Making a List. Checking It Twice.

It’s the 27th. In four days, I start my next novel. I posted earlier about how I am planning for my story this year, but I didn’t post about all the other stuff that needs to happen this year. I’ve been asked in previous years about how one holds down a job, keeps ones’ household running and writes a novel without resorting to incredibly hard drugs or armies of servants, and I answer that it takes one simple thing. It takes a list.

Atul Gawande is a surgeon practicing in Boston, as well as the author of dozens of scholarly papers and general-interest articles about medicine and, more recently, organization. His recent articles have been about how we, as fallible human beings, continue to improve our performance professionally and personally throughout our lives. His book, The Checklist Manifesto, outlines how to continue to perform well in the face of increased complexity.

I’ve always been a fan of lists, and I’ll need them more than ever, considering that in November I will write a novel, help plan a new website for the volunteer group I work with, read and critique the writing of the rest of my cohort in grad school, look for a new house and host company from the 8th through Thanksgiving.
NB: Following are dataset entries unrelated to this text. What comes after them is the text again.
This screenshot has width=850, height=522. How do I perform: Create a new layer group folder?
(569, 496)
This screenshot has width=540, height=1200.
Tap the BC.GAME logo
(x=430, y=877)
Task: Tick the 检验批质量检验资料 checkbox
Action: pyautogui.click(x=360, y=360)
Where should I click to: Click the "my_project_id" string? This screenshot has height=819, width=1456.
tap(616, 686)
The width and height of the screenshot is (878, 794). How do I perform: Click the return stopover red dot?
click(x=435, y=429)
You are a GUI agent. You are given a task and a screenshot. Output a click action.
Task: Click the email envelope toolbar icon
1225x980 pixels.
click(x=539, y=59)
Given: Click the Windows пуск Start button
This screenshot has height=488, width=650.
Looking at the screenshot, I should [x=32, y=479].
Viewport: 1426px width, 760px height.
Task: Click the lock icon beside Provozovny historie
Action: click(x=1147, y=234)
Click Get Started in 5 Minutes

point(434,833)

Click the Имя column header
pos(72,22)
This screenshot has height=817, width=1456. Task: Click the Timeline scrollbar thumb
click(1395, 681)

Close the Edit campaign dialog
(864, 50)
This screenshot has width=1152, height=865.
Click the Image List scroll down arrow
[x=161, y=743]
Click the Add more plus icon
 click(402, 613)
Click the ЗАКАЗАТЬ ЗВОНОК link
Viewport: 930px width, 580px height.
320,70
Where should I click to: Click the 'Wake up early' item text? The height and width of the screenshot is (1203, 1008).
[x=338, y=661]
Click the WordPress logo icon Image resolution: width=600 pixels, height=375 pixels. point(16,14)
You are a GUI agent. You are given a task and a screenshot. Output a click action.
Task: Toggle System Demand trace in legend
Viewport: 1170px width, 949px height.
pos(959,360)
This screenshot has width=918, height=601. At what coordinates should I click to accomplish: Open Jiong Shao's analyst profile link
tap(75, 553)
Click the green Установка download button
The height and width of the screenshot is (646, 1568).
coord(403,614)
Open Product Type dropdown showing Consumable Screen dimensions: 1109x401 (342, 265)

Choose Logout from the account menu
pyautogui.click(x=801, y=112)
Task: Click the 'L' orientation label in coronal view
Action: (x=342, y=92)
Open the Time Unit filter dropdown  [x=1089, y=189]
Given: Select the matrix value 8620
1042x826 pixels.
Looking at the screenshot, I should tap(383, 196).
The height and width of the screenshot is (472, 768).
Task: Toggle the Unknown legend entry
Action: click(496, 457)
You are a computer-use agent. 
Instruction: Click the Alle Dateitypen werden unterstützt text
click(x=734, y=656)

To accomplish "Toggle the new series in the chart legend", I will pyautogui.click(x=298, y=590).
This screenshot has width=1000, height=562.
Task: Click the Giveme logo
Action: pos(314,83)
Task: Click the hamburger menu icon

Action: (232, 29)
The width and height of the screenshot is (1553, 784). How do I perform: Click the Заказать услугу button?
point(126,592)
If you’re thinking of starting listing, here are some things you might want to consider to make your lists really work for you:

  1. Make sure your list items are tasks, not projects. A project is a collection of tasks, so if you have “clean out the garage” on your list, you might want to break it up into things like “take old bicycles to the dump,” “put old work bench on Craigslist,” etc.
  2. Review your list at least weekly. I put the date in the margin every Monday, and continue the same list. Then, I use a new color of hilighter to mark off the things I finish. This method means that I can instantly see what I got done this week, and tell how when I put it on the list. Things that sit on your list for 3-4 weeks should be re-evaluated – they might need to be broken into smaller chunks, or postponed.
  3. Take your list with you everywhere. Mine is just a spiral-bound notebook that lives with all my other stuff. When my husband wants to talk about what we’re doing this week, or when I go to a volunteer meeting, I bring it with me so that I can capture any new tasks and so that I have a reminder not to over-commit myself.

Fear of the unknown is a well-known phenomenon (a Google search on that phrase yielded 40.6 million results). People with complex lives are afraid that they may miss something – that they won’t know that they should be doing X when they’re busy doing Y. Making a list is a great way to take that fear of the unknown, that fear of losing control over the complexity of your life, and make it manageable.